[What you are asked to do] Render the records below as a two-column CSV with the columns text and answer, starting at the beginning of the records and ending at the line that contains "click(158, 31)". Use one row per record, put each field in quotes with line breaks turned into spaces, and leave the pictures out.

[Data in this exercise]

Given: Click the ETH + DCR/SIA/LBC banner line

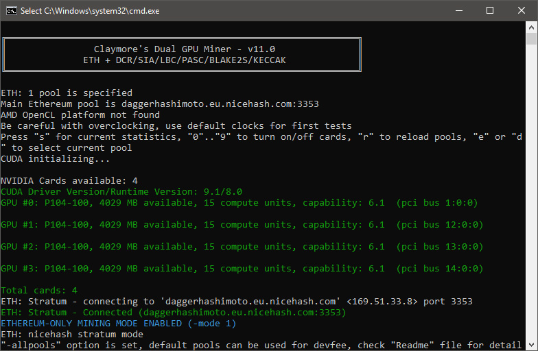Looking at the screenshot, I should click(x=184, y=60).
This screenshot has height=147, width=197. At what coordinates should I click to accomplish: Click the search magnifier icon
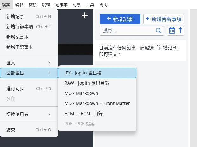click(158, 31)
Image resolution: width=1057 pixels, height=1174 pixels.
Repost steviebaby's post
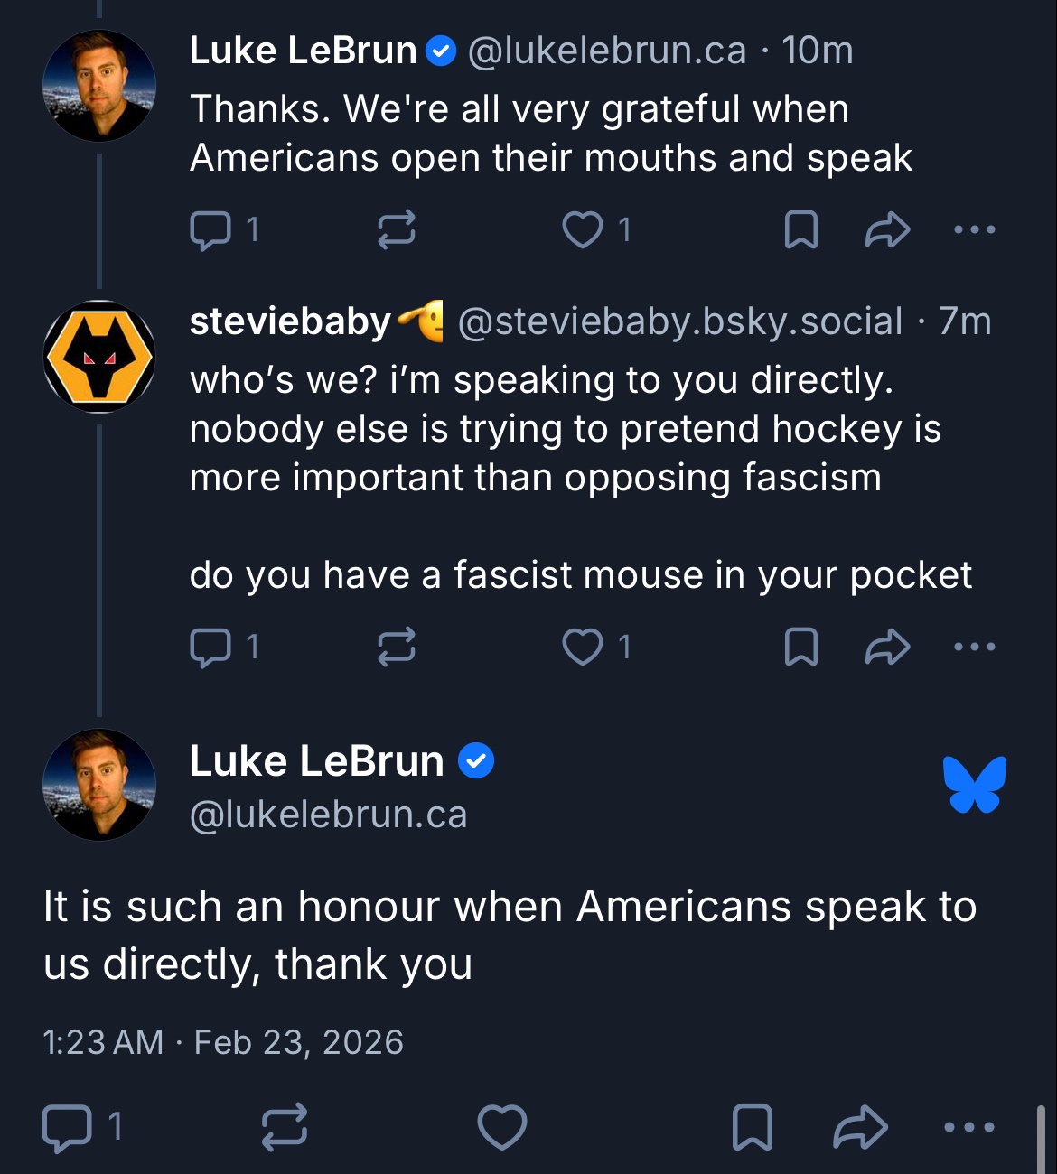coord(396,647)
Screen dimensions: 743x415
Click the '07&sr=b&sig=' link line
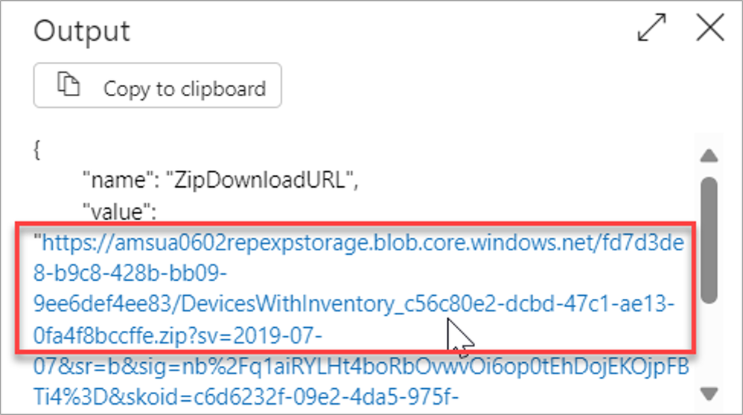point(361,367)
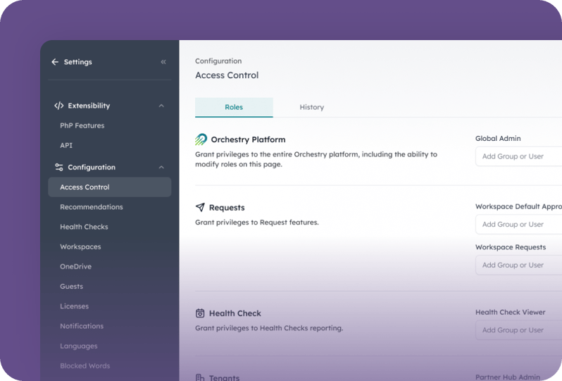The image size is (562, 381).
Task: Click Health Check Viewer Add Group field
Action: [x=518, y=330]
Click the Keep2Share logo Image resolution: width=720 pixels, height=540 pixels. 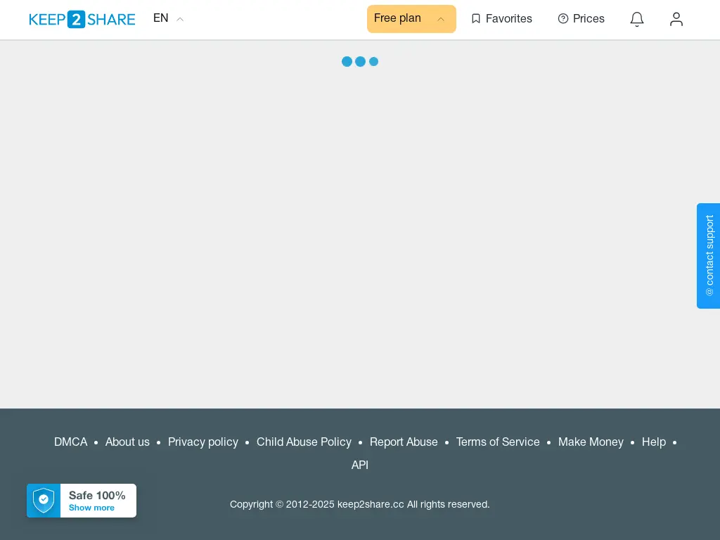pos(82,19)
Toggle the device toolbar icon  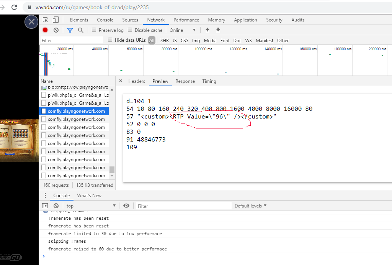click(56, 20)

[In response]
text,answer
"Given: Click the ETH + DCR/SIA/LBC banner line","Looking at the screenshot, I should click(x=184, y=60)."
"This screenshot has height=147, width=197. At what coordinates should I click to accomplish: Click the search magnifier icon","click(158, 31)"